My life flows on in endless song
above earth's lamentation,
I hear the real, though far-off hymn
that hails a new creation.
Through all the tumult and the strife
I hear it's music ringing.
It sounds an echo in my soul.
How can I keep from singing?
No storm can shake my inmost calm
while to that Rock I'm clinging.
Since Christ is Lord of heaven and earth,
how can I keep from singing?
Church choir has started. I'm excited to be the accompanist. It will keep me practicing and meeting new people.
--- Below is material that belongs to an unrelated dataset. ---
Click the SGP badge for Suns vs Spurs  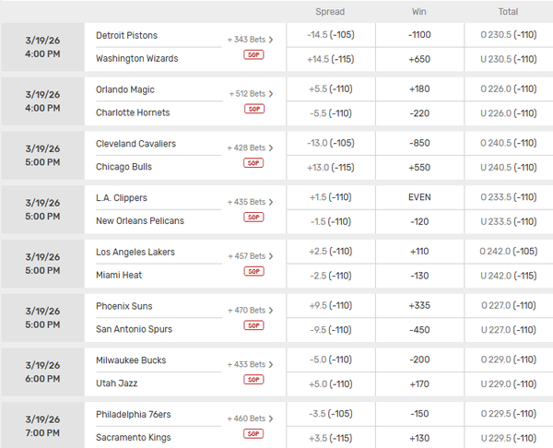pyautogui.click(x=253, y=325)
Our director Kris Henry picked this hymn to commemorate the ten-year anniversary of September 11 this Sunday.
Each of us remembers our own experience of 9/11. On that morning Bill called me from his desk at nwa to share the news. I was dozing in bed nursing our first newborn baby. The rest of the day I sat in a rocking chair in the living room holding baby Calvin, looking out the window at the plane-less sky. Wondering.
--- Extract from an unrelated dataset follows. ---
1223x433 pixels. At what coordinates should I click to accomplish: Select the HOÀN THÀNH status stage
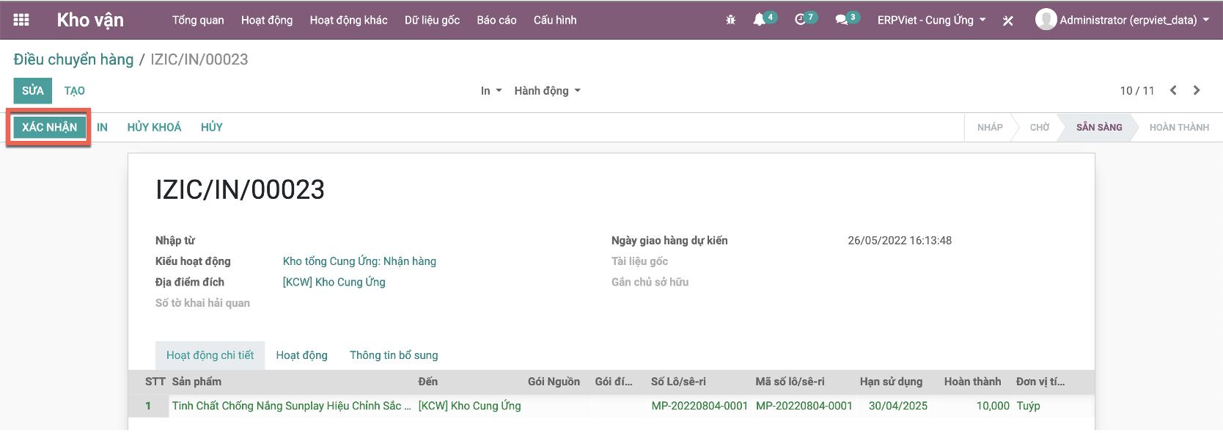pyautogui.click(x=1178, y=127)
Our country, each of us, turns to music for comfort. Our classical music radio station is asking for requests of music for Sunday as well. Yes, Kris, music is powerful.
Again in September, eight years later, my precious sister conducted my Dad's choir in this same arrangement of How Can I Keep From Singing, at his own funeral. It became our memorial mantra, partially because my Dad was a singer. We liked the idea of his life flowing on in song. Mostly, we liked it because of the deeper meaning.
I can still hear my Dad, in the hospital bed, singing through the LBW hymn book with me, the last morning I spent with him. He had suffered a stroke and was unable to speak clearly, but was still singing those bass parts strong and sure. I don't say that to be dramatic--I say that because music is powerful. Deep parts of our brain respond to music when they can't respond to anything else.
The bad news is, I can still hear his voice singing all those hymns every week. I can even hear him clear his throat before taking a breath.
The good news is, I can still hear his voice singing those hymns every week.
The Christmas after we lost my Dad, Bill bought me a piece of art by Kristen Malcomb Berry. It has the following scripture in Greek, with a house on a rock:
When a flood arose,
the river burst against that house
but could not shake it.
Luke 6:48
I wasn't completely successful about the inmost calm part--but we are still here, the storm did not take our family.
September 11 did not take our country.
Art is powerful. Music is powerful. Faith is powerful.